The file will contain a sequence of data, the same that would appear on the data pins of the Atari ST printer port. That would include control characters and commands for graphic printing. Clicking "Print desktop" on the GEM desktop would result in a messy data dump in the printer output.

Printer emulation works best for plain text files or programs that do not format the output for a specific printer. The file contents can be used with your favourite text editor for further processing and printing to a real printer.
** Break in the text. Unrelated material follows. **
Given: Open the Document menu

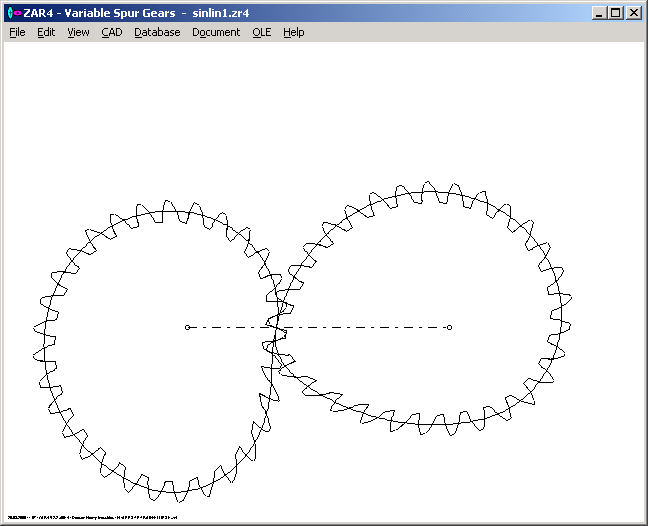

To get real direct printing out of Hatari you may set up a suitable (e.g. PostScript) GDOS or NVDI printer driver on the emulated Atari and set your printer device file as Hatari's printer output.
NOTE: If the driver doesn't match or there's some other problem, this can cause your printer to print out hundreds of pages of garbage.

Emulated RS232

Serial communications in Hatari is designed to directly use a serial port on your PC.

Communications parameters are set automatically upon the settings of the emulated machine. This means all you do is to set the communication parameters like baudrate from the emulated communications software. Hatari will do the rest and handle the serial input and output for you.
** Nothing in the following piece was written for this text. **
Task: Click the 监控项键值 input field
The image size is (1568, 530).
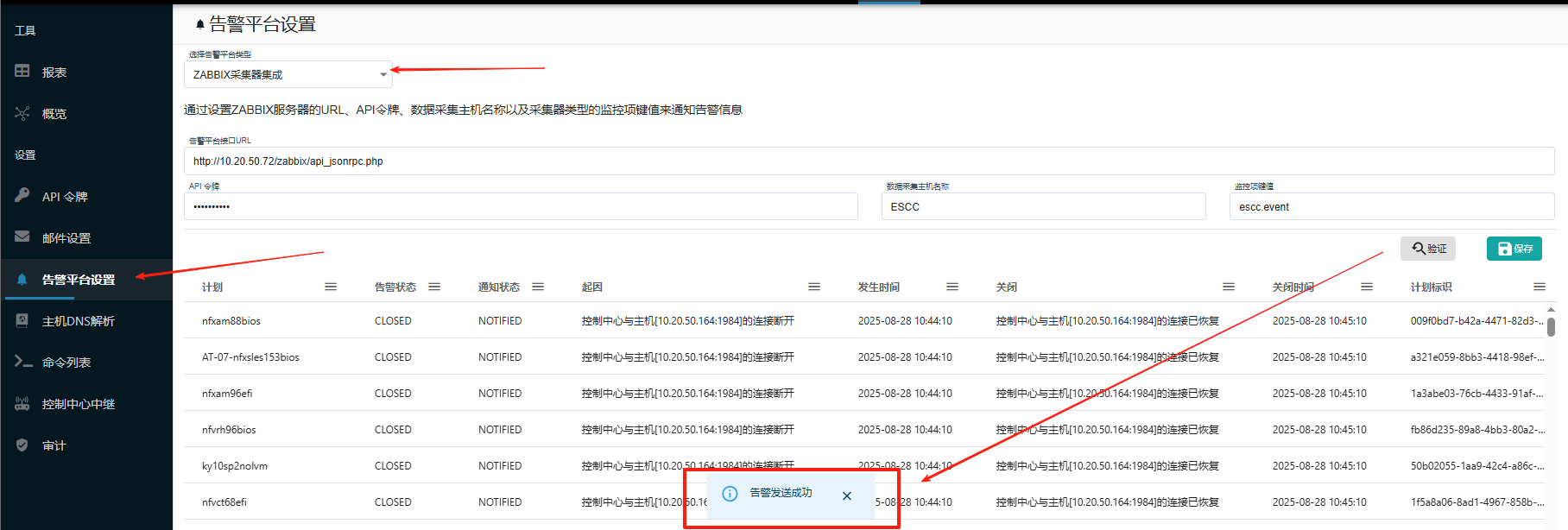Action: pyautogui.click(x=1391, y=207)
Note that the “normal” RS232 port of Hatari is the one that is connected to the MFP chip of the selected system. This port is only wired on the ST, STE and TT machines, but not on the Falcon. To use serial port emulation in Falcon mode, you have to use the “SCC channel B” emulation instead.
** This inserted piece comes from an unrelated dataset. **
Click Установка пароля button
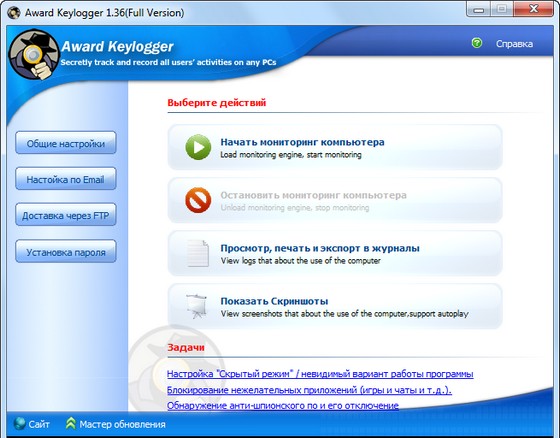560x438 pixels. 66,252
There're several programs that can be used with RS232 and the various ports

"CoNnect 95" is recommended as it supports all the ports of each machine (ST/STE, MegaSTE, TT and Falcon). Although this program was commercial and needed to be registered, his author released it later as freeware in 1998

The following table shows all the available ports (serial or lan) depending on the machine type, as well as the corresponding options used to setup each port

Port Name HW Physical Port Corresponding Options Notes
ST / STE / MegaST
Serial MFP RS232C DB-25 --rs232-in and --rs232-out
MegaSTE
Modem 1 MFP RS232C DB-25 --rs232-in and --rs232-out
Serial 2 SCC A RS232C DP-9P --scc-a-in and --scc-a-out Using daughter board in the VME slot
Lan SCC A RS422 MiniDIN 8p --scc-a-lan-in and --scc-a-lan-out
Modem 2 SCC B RS232C DP-9P --scc-b-in and --scc-b-out
TT
Modem 1 MFP RS232C DB-25 --rs232-in and --rs232-out
Serial 1 TT MFP RS232C DP-9P Only 3 wires, not really usable (not emulated), using daughter board in the VME slot
Serial 2 SCC A RS232C DP-9P --scc-a-in and --scc-a-out Using daughter board in the VME slot
Lan SCC A RS422 MiniDIN 8p --scc-a-lan-in and --scc-a-lan-out
Modem 2 SCC B RS232C DP-9P --scc-b-in and --scc-b-out
Falcon
Lan SCC A RS422 MiniDIN 8p --scc-a-lan-in and --scc-a-lan-out
Modem SCC B RS232C DP-9P --scc-b-in and --scc-b-out
Port Name HW Physical Port Corresponding Options Notes

Floppy disk images

Hatari does not use floppy disks directly but disk images due to differences between the floppy disk controllers of the ST and the PC. Several types of disk images are currently supported :

The raw type (file suffix should be "*.st") is simply a sector by sector image of a real floppy disk. You can easily create such an image with the dd program which should normally be pre-installed on every Unix-like system. Simply type something like dd if=/dev/fd0 of=myimage.st to create a disk image. Of course you need access to /dev/fd0, and depending on your system and the type of floppy disk you might have to use another device name here (for example I use /dev/fd0u720 for 720kB disks). However, if the disk is copy-protected or doesn't use a MSDOS compatible file system, this might fail. So be very careful if you are not sure about the disk format.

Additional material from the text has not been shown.